Last month, Ian Linden described Linden Lab’s efforts to improve grid stability and there has already been an improvement in September’s unplanned outages, although it’s much too early to declare victory. However, one thing that was not discussed in detail in that blog post was what we are doing about Resident inventory loss. Residents have shown their frustration with inventory loss via numerous emails, calls, support requests, Office Hours discussions, Town Hall Meetings, and Project Open Letter. In response, we have begun an Inventory Loss Reduction Initiative within Linden Lab. There are currently a number projects under this initiative, which I’ll describe in this post.
Currently, the Second Life inventory consists of over 1 billion unique Resident assets whose size is 98 terabytes on disk. Each month over 15 terabytes of new data on disk is created by millions of inventory transactions. The Second Life Grid is large, with over 900,000 unique Resident logins each month across over 14,000 Regions. As a percent of all inventory transactions, the rate of inventory loss is low; however, when it happens to a Resident, it can be devastating. The primary challenge with Resident reported inventory loss is that we often cannot verify precisely where in the complex inventory system it occurred. As part of our ongoing efforts to focus on stability and performance, we have begun a Reduce Inventory Loss Initiative, which includes the following internal projects:
* Metrics Instrumentation
* Region Crash Reduction
* Asset Collection Improvement
* Bug Fixing
* Resident Reported Inventory Loss Analysis
* Architectural Enhancements
* Perceived Inventory Loss
In order to identify where and why inventory loss is occurring in our complex system we’ve created this project. For this project we are adding much more precise logging of error codes throughout the entire system for inventory rez, derez and transfers, as well as other system processes including teleport errors. For those not familiar with this terminology, in this context: rezzing is the act of taking an object out of your inventory and placing it in a Region, and derezzing is the reverse act of taking an item from a Region and placing it in your inventory. The first round of instrumentation in June 2007 allowed us to identify and fix a major derez problem, that was averaging 38,000 derez failures per day between June 24th and August 15th when it was completely eliminated. In addition, there was a much larger spike on June 24th and around July 27th due to bugs that were temporarily introduced and load testing of the fix on June 24th. The good news is this particular problem has been completely fixed. The second round of instrumentation went live on the Second Life Grid on 2007-10-01, and we’re just starting to analyze the data — we expect this will give us significantly more insight into where the problems are.
Region Crash Reduction
Residents sometimes experience data loss during region crashes. This is especially true if a Resident rezzes a no-copy item and then the Region has to rollback to a previous checkpoint. This happens occasionally, but most of the time Regions are rolled back without data loss. Currently, 8% of all Residents sessions are terminated because of region crashes and rolling restarts. While most of these region crashes are able to recover without a rollback or data loss, we know this number is unacceptable. We hope Havok 4 will play a major role in reducing region crashes. We are also fixing other non-Havok 4 region crash bugs as part of the Havok 4 program.

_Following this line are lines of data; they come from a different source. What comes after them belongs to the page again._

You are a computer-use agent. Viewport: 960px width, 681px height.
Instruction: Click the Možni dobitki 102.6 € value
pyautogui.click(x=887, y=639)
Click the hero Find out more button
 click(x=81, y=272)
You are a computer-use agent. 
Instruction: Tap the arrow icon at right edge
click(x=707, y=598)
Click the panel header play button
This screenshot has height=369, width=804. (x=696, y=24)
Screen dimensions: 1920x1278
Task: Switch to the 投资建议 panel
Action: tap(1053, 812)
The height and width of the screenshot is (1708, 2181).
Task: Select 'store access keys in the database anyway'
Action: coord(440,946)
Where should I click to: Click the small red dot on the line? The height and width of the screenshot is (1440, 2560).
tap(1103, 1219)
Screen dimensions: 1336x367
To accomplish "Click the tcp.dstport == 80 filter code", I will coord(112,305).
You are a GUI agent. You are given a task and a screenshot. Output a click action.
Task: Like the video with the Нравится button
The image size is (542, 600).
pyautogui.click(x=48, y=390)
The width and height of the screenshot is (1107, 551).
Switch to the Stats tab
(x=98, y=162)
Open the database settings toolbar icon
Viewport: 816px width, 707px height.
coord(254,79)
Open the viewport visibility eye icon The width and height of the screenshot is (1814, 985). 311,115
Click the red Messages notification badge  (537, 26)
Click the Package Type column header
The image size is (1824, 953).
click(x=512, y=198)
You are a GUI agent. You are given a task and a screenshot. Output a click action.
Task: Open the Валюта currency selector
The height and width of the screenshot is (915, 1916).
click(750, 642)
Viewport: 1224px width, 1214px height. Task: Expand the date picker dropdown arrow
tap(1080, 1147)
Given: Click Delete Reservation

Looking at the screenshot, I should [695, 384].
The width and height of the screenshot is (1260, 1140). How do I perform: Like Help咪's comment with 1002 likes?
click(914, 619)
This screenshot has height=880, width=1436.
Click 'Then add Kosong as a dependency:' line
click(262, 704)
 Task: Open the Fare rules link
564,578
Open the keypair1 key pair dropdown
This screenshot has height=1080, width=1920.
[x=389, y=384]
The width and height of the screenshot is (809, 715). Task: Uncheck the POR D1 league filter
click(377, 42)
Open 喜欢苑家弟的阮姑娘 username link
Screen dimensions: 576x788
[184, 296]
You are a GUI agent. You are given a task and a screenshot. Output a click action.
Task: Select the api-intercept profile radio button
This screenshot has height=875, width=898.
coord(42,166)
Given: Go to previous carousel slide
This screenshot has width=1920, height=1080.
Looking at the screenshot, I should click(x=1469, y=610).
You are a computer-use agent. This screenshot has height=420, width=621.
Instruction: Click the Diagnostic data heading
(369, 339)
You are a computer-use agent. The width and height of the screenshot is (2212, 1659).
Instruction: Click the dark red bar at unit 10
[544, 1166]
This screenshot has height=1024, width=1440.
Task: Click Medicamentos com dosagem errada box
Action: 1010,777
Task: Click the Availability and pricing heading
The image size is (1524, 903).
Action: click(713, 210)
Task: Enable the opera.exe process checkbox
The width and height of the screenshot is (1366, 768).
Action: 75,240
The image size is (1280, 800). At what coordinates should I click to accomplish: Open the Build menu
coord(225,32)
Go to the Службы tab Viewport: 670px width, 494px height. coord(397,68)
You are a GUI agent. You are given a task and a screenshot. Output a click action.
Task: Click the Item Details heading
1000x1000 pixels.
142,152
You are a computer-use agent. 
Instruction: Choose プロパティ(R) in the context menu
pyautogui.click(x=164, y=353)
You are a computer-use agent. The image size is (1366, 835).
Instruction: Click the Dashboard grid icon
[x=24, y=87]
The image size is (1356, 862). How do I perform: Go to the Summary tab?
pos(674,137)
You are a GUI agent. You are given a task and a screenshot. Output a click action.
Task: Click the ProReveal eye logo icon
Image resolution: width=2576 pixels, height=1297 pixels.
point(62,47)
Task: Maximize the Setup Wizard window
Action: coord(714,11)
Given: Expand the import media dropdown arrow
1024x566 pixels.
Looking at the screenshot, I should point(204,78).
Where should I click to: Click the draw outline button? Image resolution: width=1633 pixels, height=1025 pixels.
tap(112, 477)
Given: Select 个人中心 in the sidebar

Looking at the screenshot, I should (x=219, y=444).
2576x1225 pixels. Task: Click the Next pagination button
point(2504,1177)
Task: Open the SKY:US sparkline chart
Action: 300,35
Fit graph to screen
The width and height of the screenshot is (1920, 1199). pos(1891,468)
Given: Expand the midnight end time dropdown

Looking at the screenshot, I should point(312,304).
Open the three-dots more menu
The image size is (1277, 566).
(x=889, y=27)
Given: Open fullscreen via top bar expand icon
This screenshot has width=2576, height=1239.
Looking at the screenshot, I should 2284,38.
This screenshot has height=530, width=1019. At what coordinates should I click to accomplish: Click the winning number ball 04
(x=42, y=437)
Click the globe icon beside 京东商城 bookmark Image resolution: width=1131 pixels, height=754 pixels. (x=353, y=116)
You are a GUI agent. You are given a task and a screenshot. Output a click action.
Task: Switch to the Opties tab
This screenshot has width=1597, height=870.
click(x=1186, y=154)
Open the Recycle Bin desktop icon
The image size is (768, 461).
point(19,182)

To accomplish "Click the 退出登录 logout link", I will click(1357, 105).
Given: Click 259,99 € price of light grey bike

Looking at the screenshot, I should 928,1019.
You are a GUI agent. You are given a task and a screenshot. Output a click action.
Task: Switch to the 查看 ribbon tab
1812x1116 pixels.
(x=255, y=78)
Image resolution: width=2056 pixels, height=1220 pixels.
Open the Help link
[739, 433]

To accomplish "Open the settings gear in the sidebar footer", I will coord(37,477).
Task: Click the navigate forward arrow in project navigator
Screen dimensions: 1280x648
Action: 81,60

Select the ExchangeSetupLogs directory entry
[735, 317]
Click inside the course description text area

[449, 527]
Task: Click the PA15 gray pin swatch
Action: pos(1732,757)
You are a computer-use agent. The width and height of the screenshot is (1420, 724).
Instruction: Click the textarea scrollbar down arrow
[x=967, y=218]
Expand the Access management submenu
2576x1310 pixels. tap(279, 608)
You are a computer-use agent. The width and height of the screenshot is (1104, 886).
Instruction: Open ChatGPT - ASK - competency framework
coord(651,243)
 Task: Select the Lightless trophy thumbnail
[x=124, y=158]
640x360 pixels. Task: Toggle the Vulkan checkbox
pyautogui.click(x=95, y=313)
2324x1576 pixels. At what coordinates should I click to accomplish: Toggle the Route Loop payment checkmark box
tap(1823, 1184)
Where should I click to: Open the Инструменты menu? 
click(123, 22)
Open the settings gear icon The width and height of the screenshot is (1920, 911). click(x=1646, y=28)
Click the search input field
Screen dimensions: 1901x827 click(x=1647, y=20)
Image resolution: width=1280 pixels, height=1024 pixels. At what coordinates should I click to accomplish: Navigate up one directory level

Asset Collection Improvement
Assets are the items in your inventory and those you’ve rezzed onto land. When an asset is no longer in any Residents’ inventory and not rezzed in any Region, then we collect it and set aside for deletion. However, because it is a very complex problem to determine which assets are not being used, there are cases where we accidentally collect an asset, which is still in someone’s inventory. When you get an “Object cannot be found in inventory” error message, asset collection might be the cause. Fortunately, we have a program that is watching and puts the item back in your inventory within an hour if we still have it. So next time you get this error, do be sure to check back in an hour. We have just kicked off a project to improve asset collection to fix the underlying problem of accidentally collecting assets still in use.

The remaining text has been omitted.